- Text for analysis -
——————

Jo Baker is a British writer. She is the author of six novels, including Longbourn. She has also written short stories for BBC Radio 4 and reviews for The Guardian and The New York Times Book Review. In 2018, she was awarded a Visiting Fellowship at the Queen's University Belfast, and she is currently an Honorary Fellow at Lancaster University.

== Early life and education ==
Baker was born and grew up in the village of Arkholme, in Lancashire, England. She was educated at Queen Elizabeth School, Kirkby Lonsdale, and Somerville College, Oxford. She moved to Belfast in 1995 to study for an MA in Irish literature at Queen's University, where she went on to complete a PhD on the Anglo-Irish novelist Elizabeth Bowen.

== Novels ==
- Offcomer (2002). Baker's debut novel is set in Belfast in the wake of the Good Friday Agreement, and follows the life of Claire Thomas, a young woman from the North of England.
- The Mermaid's Child (2005), concerns a young girl on a journey across oceans and continents in search of her mother.
- The Telling (2008), described as a modern-day ghost story told through the eyes of a woman settling her recently deceased mother's affairs.
- The Picture Book (published in the US as The Undertow) (2011), is a family history across the 20th and 21st centuries.
- Longbourn (2013). The novel revisits the events of Jane Austen's Pride and Prejudice, told from the point of view of the servants in the Bennet household. In an interview with BookBrowse, Baker stated that she first read Pride and Prejudice as a child and that her own novel was inspired in part by the fact that her ancestors had been in service. It was selected by The New York Times as one of its 100 Notable Books of 2013, describing it as "a work that's both original and charming, even gripping, in its own right". Longbourn has been translated into twenty-one languages, and was shortlisted for the IBW Book Award.

——————

- Provided data -
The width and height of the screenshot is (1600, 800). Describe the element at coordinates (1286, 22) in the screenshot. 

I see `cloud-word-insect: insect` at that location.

——————

- Task description -
Pick up the article on the British writer Jo Baker at the point where it stops, and keep writing it.

- Task answer -
- A Country Road, A Tree (2016). A fictionalised account of Samuel Beckett's real-life involvement with the French Resistance during the Second World War. In an interview with Foyles, Baker described the process of writing about literary greats such as Beckett and Marcel Duchamp as "really scary", but "utterly irresistible". A Country Road, A Tree was shortlisted for the American Library in Paris Book Award, The James Tait Black Memorial Prize and the Sir Walter Scott Prize for Historical Fiction.
- The Body Lies (2019). Baker's seventh novel was described as "literary suspense with multiple voices and testimonies" that looks at male violence in fiction and in life. It is published by Doubleday in the UK, and in the USA by Knopf in June 2019.
- The Midnight News (2023) is set in London during the Blitz.

== Longbourn adaptations ==
- Film: a cinematic adaptation of Longbourn is due to start filming, directed by Sharon Maguire, screenplay by Jessica Swale, produced by Random House Films and StudioCanal.
- Radio: the novel was also adapted for radio, appearing on BBC Radio 4's Book at Bedtime, abridged by Sara Davies and read by Sophie Thompson. It was first broadcast in May 2014; and again on Radio 4 Extra in September 2018.

== Personal life ==
Baker lives in Lancaster with her husband, the playwright and screenwriter Daragh Carville, and their two children.